3
votes

I implemented an method which returns an Observable. Inside this method I am using http.post to send a request to the backend. After receiving the response, which is a JSON object, I want to store this in an Observable variable and return that variable. But somehow I didn't manage to solve that problem. In .subscribe the res variable is not stored in the postResponse variable, but I can see in the "local" console.log that the res variable has the correct value. The global console.log is empty. Furthermore I get the error:

"TS2322: Type 'ArqResponse' is not assignable to type 'Observable'" error for the return.

My code looks like this:

postARQRequest(request): Observable<ArqResponse>{
    let postResponse = new ArqResponse;
    const result = this.http.post<ArqResponse>(this.arqUrl, request)
                       .subscribe((res: ArqResponse) => { postResponse = res; console.log('shadow: ' + res)});
    console.log('global: ' + JSON.stringify(postResponse));
    return postResponse;
}

My questions are:

  1. How can I store the response body in a variable, which then can be returned?
  2. How can I "cast" an ArqResponse variable to an Observable variable?
  3. .subscribe seems to be wrong since I get:

this.arqService.postARQRequest(...).subscribe is not a function error

3

3 Answers

5
votes

I'm guessing this is what you want:

postARQRequest(request): Observable<ArqResponse>{
    return this.http.post<ArqResponse>(this.arqUrl, request);
}

There's no need to subscribe to anything here.
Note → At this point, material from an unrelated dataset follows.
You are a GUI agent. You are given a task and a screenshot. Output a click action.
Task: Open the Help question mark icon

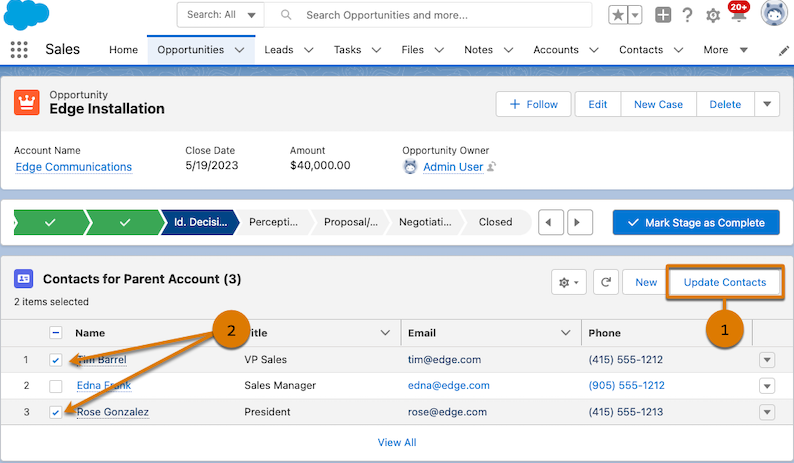click(x=687, y=15)
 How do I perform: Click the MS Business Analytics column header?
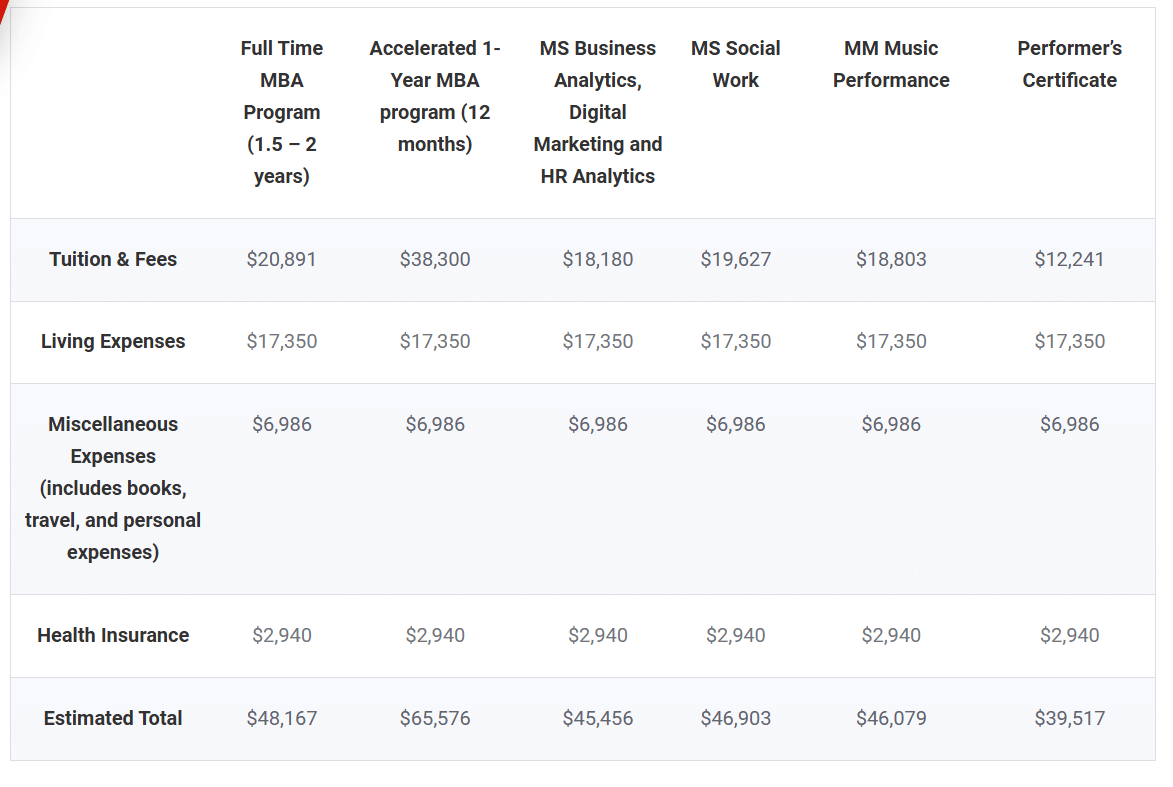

Given that this.http.post returns the type you want, just return that.

If you really want to store the response in a local variable, there are some ways to do that:

Use a promise instead, for getting the result. Make it observable using of later on:

async postARQRequest(request): Observable<ArqResponse>{
    let postResponse = new ArqResponse;
    postResponse = await this.http.post<ArqResponse>(this.arqUrl, request).toPromise();

    return of(postResponse);
}

Use the tap operator to react to the response, but not mutate it

postARQRequest(request): Observable<ArqResponse>{
    return this.http.post<ArqResponse>(this.arqUrl, request).pipe(
        tap((res) => ...) // do stuff with res here, but it won't be mutated
    );
}

Use the map operator to map the response to something else

postARQRequest(request): Observable<ArqResponse>{
    return this.http.post<ArqResponse>(this.arqUrl, request).pipe(
        map((res) => ...) // do stuff with res here, but it *will map to whatever you return from this handler*
   );
}
1
votes

I think this may help you

postARQRequest(): Observable<ArqResponse[]> {
 return this.http.post(this.arqUrl, request)
 .map(this.extractData()) <== passing result of function
 .catch(this.handleError()); <== passing result of function
}

handle response and error here

private extractData(res: Response) {
   let body = res.json(); 
   return body.data || { }; 
}

private handleError (error: any) {
    let errMsg = error.message || 'Server error';
    console.error(errMsg); 
    return Observable.throw(errMsg);
}
0
votes

YThe method http.post already return an Observable, so you can directly do like that:

postARQRequest(request): Observable<ArqResponse>{
    return this.http.post<ArqResponse>(this.arqUrl, request);
}

and then subscribe to it: this.arqService.postARQRequest(...).subscribe()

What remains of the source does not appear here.